The bloodiness of our religion is off putting to some. At a recent controversial conference, "Re-Imagining...God, Community, the Church," Delores Williams, a professor at Union Theological Seminary in New York, told the group, "I don’t think we need a theory of atonement at all. I don’t think we need folks hanging on crosses and blood dripping and weird stuff."
I believe a response to Dr. Williams’ comment by Betty Evans Streett in a recent issue of The Christian Century was right on:
I can’t imagine how Delores Williams, a speaker at the Re-Imagining conference, doesn’t see the need for a bleeding God. My husband and I live on a river bank and last week we watched ten baby mallard ducks follow their mom to the water and swim away. The next day a small child with a stick hit one of the babies on the head and apparently caused internal bleeding. Daily we see scenes of bloody bodies in Bosnia and Rwanda. Every day, kids shoot people for kicks. Almost every day, I lacerate someone’s character with my tongue. Blood is everywhere.

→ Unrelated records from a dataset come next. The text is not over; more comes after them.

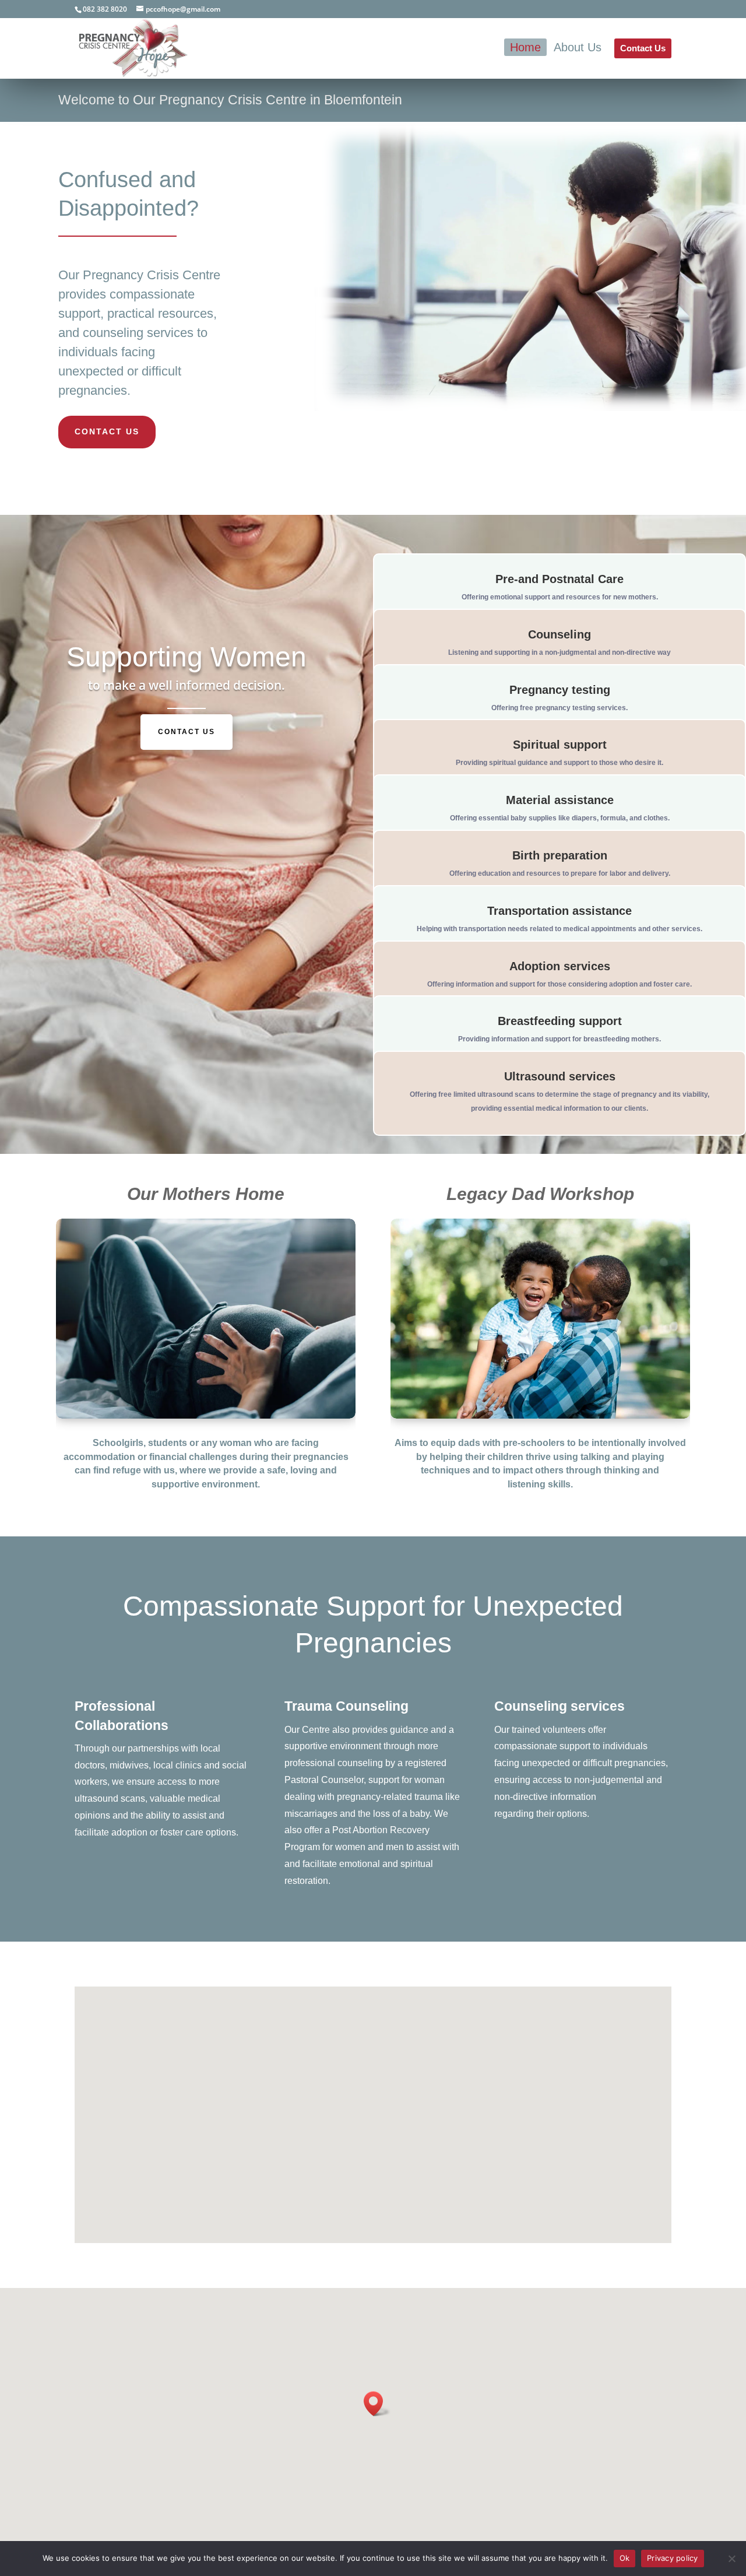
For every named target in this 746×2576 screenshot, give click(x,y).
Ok (625, 2558)
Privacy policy (672, 2558)
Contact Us (107, 431)
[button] (377, 2403)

Atonement goes both ways. I would not need, wouldn’t even find interesting, a God who didn’t share my human nature by suffering, bleeding and dying. And who couldn’t, or didn’t demonstrate love’s absolute ascendance over the evil of this world through the power of the resurrection.
As a T. S. Eliot character said, "I’ve gotta use words when I talk to you." God has to use blood.